Avrupa ise şiddetli yağmurlara maruz kaldı. İrlanda’da arka arkaya sekiz hafta boyunca yağmur durmadı. O dönemde Büyük Britanya’nın büyükelçisi olan ve Londra’da yaşayan eski ABD Başkanı John Quincy Adams, günlüğünde, Temmuz başında evden çıkamamasına neden olan soğuk hava, sağanak yağmur ve gök gürültüsünden yakınıyordu.
Küresel sıcaklık düşüşünün etkileri, olağan muson mevsiminin kesintiye uğradığı ve kuraklıklara yol açan Asya’ya bile sıçradı.
Mevsim dışı hava koşullarının bir sonucu olarak, birçok bölgede mahsul toplanamadı. Don olayları ve yoğun yağmurlar, ekinler ve meyveler için ciddi sorunlar yarattı. Asya’daki mahsuller için sorun, yağmur eksikliği ve geciken muson mevsiminin neden olduğu kuraklıktı. Kötü hasat, Kuzey Yarımküre’de etkilenen bölgelerin çoğunda kıtlığa yol açtı.
1816 Yazsız Yılı: Neden böyle oldu?
Bu olağandışı havanın kökeni, bir yıl öncesine, Endonezya’nın bir adası olan Sumbawa’ya dayanıyor. Bu adada, 5 Nisan 1815’te stratovolkan Tambora Dağı şiddetli bir şekilde patlamaya başladı.
Volkanik patlamalar gezegenin iklimini aylarca etkileyebilir. Bu, küçük, hafif kül parçacıklarının stratosferde kalması ve sonunda güneş ışığını engellemesi soğumaya yol açabilir. Aynı zamanda bu sıcaklık düşüşleri, kükürt dioksit yayan patlamaların da sonucu olabilir. Bu, stratosferdeki suyla birleşerek sülfürik asit oluşturur, bu da normalde gezegeni ısıtması gereken gelen güneş ışınımını yansıtır.
Kayıtlı tarihteki en güçlü patlamalardan biri olan Tambora Dağı patlamasının boyutu sebebiyle, 1816’da görülen koşulların bunun sonucu olabileceğinden uzun zaman boyunca şüpheleniliyordu, ancak etkisinin tam boyutu belli değildi.

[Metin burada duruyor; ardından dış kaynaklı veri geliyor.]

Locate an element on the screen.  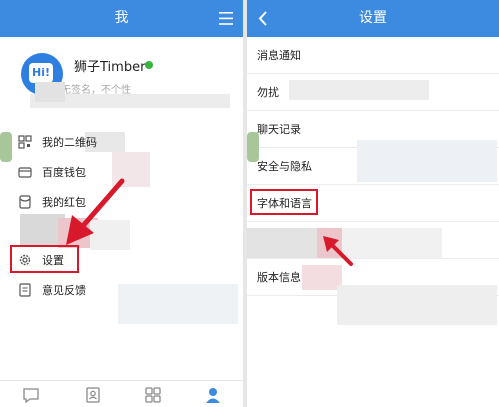
feedback-icon is located at coordinates (25, 290).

2019’da yer bilimci Dr. Andrew Schurer ve meslektaşları, yanardağ patlaması olmasaydı havanın nasıl olabileceğini incelemek için iklim modellerini kullandılar. Her ne kadar sonuç 1816’nın Avrupa’da hala alışılmadık derecede yağışlı bir yıl olabileceğini öne sürse de model, sıcaklıkları bu kadar soğuk yapan şeyin patlama olduğunu gösteriyordu.

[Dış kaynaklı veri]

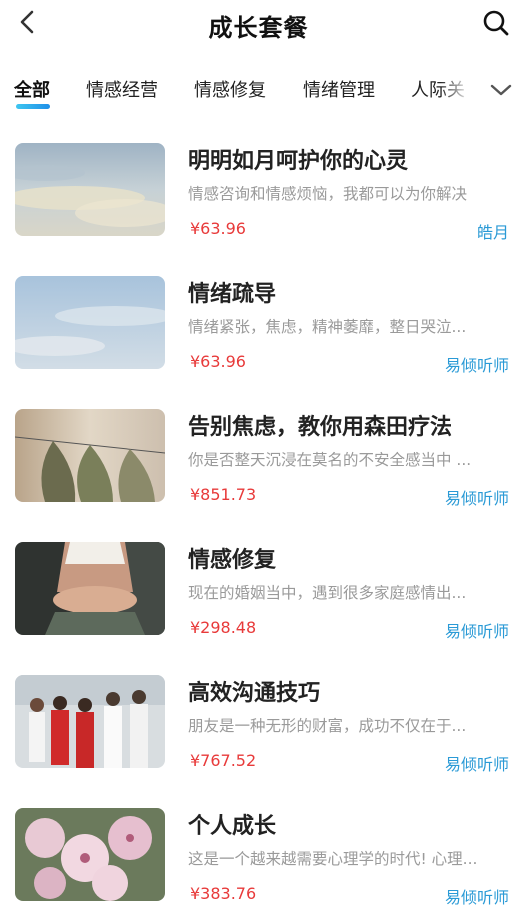 This screenshot has width=517, height=914. I want to click on person-hands-image, so click(90, 588).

Schurer, yaptığı açıklamada, “İklim modellerine volkanik zorlamanın dahil edilmesi soğumayı açıklayabilir ve bunun aşırı soğuk sıcaklık olasılığını 100 kata kadar artırdığını tahmin ediyoruz” dedi ve ekledi: “Volkanik zorlama olmadan, bu kadar ıslak olma ihtimali daha düşük, bu kadar soğuk olma ihtimali ise oldukça düşük.”